### Records supplied
#####

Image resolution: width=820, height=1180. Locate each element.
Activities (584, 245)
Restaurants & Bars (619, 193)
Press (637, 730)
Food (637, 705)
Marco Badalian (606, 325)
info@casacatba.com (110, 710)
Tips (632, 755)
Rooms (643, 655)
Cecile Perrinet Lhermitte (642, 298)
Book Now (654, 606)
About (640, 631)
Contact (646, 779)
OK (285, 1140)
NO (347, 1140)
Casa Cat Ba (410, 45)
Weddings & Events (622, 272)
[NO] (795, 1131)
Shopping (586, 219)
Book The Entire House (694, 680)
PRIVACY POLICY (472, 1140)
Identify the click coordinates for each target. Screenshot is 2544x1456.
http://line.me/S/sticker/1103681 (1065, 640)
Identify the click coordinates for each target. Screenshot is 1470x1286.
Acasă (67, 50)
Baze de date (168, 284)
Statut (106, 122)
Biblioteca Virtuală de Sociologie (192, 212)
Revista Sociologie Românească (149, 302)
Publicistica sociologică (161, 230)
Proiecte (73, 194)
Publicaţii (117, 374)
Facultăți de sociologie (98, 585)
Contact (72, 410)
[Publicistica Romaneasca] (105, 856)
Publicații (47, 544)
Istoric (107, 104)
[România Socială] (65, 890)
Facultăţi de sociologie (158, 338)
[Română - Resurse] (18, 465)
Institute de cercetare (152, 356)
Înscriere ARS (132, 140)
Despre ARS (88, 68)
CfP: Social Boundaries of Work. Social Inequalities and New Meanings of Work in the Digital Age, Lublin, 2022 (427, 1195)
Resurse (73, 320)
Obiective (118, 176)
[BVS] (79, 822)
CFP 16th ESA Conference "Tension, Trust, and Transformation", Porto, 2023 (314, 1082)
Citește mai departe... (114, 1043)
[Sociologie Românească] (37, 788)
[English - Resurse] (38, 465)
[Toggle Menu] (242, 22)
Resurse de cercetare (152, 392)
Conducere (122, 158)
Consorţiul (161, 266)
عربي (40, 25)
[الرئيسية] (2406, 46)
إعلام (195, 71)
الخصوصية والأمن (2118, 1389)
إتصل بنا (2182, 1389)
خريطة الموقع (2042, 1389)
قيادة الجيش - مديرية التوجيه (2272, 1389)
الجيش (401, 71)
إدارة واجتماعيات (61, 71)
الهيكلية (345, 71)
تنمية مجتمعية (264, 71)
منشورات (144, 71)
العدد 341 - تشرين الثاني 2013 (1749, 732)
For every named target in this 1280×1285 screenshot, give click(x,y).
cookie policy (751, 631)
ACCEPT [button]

#####

### Problem description
Return the whole listing exactly.

### Output for this task
Image resolution: width=820, height=1180. Locate each element.
Activities (584, 245)
Restaurants & Bars (619, 193)
Press (637, 730)
Food (637, 705)
Marco Badalian (606, 325)
info@casacatba.com (110, 710)
Tips (632, 755)
Rooms (643, 655)
Cecile Perrinet Lhermitte (642, 298)
Book Now (654, 606)
About (640, 631)
Contact (646, 779)
OK (285, 1140)
NO (347, 1140)
Casa Cat Ba (410, 45)
Weddings & Events (622, 272)
[NO] (795, 1131)
Shopping (586, 219)
Book The Entire House (694, 680)
PRIVACY POLICY (472, 1140)
Identify the click coordinates for each target. Screenshot is 2544x1456.
http://line.me/S/sticker/1103681 (1065, 640)
Identify the click coordinates for each target. Screenshot is 1470x1286.
Acasă (67, 50)
Baze de date (168, 284)
Statut (106, 122)
Biblioteca Virtuală de Sociologie (192, 212)
Revista Sociologie Românească (149, 302)
Publicistica sociologică (161, 230)
Proiecte (73, 194)
Publicaţii (117, 374)
Facultăți de sociologie (98, 585)
Contact (72, 410)
[Publicistica Romaneasca] (105, 856)
Publicații (47, 544)
Istoric (107, 104)
[România Socială] (65, 890)
Facultăţi de sociologie (158, 338)
[Română - Resurse] (18, 465)
Institute de cercetare (152, 356)
Înscriere ARS (132, 140)
Despre ARS (88, 68)
CfP: Social Boundaries of Work. Social Inequalities and New Meanings of Work in the Digital Age, Lublin, 2022 (427, 1195)
Resurse (73, 320)
Obiective (118, 176)
[BVS] (79, 822)
CFP 16th ESA Conference "Tension, Trust, and Transformation", Porto, 2023 (314, 1082)
Citește mai departe... (114, 1043)
[Sociologie Românească] (37, 788)
[English - Resurse] (38, 465)
[Toggle Menu] (242, 22)
Resurse de cercetare (152, 392)
Conducere (122, 158)
Consorţiul (161, 266)
عربي (40, 25)
[الرئيسية] (2406, 46)
إعلام (195, 71)
الخصوصية والأمن (2118, 1389)
إتصل بنا (2182, 1389)
خريطة الموقع (2042, 1389)
قيادة الجيش - مديرية التوجيه (2272, 1389)
الجيش (401, 71)
إدارة واجتماعيات (61, 71)
الهيكلية (345, 71)
تنمية مجتمعية (264, 71)
منشورات (144, 71)
العدد 341 - تشرين الثاني 2013 (1749, 732)
For every named target in this 1280×1285 screenshot, give click(x,y).
cookie policy (751, 631)
ACCEPT [button]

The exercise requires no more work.